Bayesian Neural Networks

import torch
from incerto.bayesian import VariationalBayesNN

# Create Variational Bayesian NN
# Specify architecture: input_dim, [hidden_sizes], output_dim
vbnn = VariationalBayesNN(
    in_features=784,
    hidden_sizes=[512, 256],
    out_features=10,
    prior_std=1.0
)

# Train with variational loss (likelihood + KL divergence)
optimizer = torch.optim.Adam(vbnn.parameters(), lr=0.001)

for epoch in range(10):
    vbnn.train()
    for batch_x, batch_y in train_loader:
        optimizer.zero_grad()
        # Variational loss with Monte Carlo sampling
        loss = vbnn.variational_loss(batch_x, batch_y, num_samples=10)
        loss.backward()
        optimizer.step()

# Get predictions with variance estimates
vbnn.eval()
with torch.no_grad():
    mean_pred, variance = vbnn.predict(test_x)

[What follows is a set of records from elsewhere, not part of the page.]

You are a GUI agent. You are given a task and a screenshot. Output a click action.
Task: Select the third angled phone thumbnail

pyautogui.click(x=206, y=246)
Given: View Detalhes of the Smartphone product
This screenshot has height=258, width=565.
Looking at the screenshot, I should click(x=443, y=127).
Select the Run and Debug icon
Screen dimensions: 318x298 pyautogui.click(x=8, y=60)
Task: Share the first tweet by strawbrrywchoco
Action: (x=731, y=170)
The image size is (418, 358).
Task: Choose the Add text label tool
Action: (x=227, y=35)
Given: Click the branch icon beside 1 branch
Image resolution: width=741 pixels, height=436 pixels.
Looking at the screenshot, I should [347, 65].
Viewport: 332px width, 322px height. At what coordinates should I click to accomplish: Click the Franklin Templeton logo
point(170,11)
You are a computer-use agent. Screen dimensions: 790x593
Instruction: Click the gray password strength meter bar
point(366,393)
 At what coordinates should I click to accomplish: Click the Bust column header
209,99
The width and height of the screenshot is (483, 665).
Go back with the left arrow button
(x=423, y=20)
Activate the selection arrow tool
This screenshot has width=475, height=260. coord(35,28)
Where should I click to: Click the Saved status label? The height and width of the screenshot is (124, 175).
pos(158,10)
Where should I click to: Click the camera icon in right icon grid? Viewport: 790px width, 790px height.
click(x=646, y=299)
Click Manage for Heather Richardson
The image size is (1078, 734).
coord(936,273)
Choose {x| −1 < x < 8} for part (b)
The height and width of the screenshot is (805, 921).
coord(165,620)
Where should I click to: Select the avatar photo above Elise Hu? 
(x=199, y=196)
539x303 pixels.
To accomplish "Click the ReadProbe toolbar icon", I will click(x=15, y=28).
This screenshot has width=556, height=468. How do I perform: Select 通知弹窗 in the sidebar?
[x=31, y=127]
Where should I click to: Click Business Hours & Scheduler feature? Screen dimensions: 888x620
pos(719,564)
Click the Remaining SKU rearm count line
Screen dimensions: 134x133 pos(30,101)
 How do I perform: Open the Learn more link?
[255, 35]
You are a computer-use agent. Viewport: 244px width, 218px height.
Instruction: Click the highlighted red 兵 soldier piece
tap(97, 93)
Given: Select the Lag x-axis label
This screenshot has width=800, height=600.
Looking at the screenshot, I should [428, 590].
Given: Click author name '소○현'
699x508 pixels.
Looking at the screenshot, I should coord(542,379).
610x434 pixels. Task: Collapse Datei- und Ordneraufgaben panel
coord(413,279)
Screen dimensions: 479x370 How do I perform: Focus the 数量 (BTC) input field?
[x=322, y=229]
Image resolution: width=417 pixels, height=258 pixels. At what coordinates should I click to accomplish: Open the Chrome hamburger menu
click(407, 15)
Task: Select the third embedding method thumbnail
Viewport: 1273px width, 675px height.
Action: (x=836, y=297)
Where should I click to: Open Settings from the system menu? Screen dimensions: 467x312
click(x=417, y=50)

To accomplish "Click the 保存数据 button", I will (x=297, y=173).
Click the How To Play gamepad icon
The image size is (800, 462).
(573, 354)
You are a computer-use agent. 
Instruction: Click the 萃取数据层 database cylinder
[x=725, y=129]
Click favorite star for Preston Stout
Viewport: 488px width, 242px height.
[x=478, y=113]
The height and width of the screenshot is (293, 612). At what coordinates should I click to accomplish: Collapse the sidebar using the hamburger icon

print(f"Average predictive variance: {variance.mean():.4f}")

# Identify high-uncertainty samples
high_unc_mask = variance > variance.quantile(0.9)
print(f"High uncertainty samples: {high_unc_mask.sum()}/{len(test_x)}")

Distribution Shift Detection

import torch
from torch.utils.data import DataLoader
from incerto.shift import MMDShiftDetector

# Load reference (training) data
reference_loader = DataLoader(train_dataset, batch_size=128)

# Load production data (potentially shifted)
production_loader = DataLoader(production_dataset, batch_size=128)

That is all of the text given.